● What the task requires: Your reply must contain exactly the lines running from the one with "The height and" to the last line of the entries below, both included, and no other lines.

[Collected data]
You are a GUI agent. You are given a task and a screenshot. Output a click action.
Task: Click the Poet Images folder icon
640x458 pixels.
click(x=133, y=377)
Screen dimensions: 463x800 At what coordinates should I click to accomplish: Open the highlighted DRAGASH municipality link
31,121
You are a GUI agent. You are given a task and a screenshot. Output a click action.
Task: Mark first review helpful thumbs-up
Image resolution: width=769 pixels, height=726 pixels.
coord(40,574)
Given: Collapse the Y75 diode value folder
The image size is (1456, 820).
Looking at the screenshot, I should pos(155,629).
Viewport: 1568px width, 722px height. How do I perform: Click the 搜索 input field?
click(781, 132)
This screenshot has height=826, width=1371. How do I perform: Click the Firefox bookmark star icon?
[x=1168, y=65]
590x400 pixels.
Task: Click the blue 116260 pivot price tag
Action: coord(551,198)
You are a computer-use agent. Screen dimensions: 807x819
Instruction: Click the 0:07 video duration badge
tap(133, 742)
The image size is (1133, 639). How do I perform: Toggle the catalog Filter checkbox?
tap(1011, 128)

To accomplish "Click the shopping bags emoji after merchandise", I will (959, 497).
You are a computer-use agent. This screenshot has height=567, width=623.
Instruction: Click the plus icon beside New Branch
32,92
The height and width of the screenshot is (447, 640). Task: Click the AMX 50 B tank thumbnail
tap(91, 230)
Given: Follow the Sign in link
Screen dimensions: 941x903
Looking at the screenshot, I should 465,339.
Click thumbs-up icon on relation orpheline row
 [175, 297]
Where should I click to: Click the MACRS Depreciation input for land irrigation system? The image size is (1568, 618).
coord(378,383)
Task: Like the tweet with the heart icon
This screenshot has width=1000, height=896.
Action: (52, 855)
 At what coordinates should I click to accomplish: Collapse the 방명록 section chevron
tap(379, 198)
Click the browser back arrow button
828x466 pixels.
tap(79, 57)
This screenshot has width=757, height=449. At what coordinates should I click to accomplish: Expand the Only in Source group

● Problem solution:
The height and width of the screenshot is (447, 640). Task: Click the AMX 50 B tank thumbnail
tap(91, 230)
Given: Follow the Sign in link
Screen dimensions: 941x903
Looking at the screenshot, I should 465,339.
Click thumbs-up icon on relation orpheline row
 [175, 297]
Where should I click to: Click the MACRS Depreciation input for land irrigation system? The image size is (1568, 618).
coord(378,383)
Task: Like the tweet with the heart icon
This screenshot has width=1000, height=896.
Action: (52, 855)
 At what coordinates should I click to accomplish: Collapse the 방명록 section chevron
tap(379, 198)
Click the browser back arrow button
828x466 pixels.
tap(79, 57)
This screenshot has width=757, height=449. At what coordinates should I click to accomplish: Expand the Only in Source group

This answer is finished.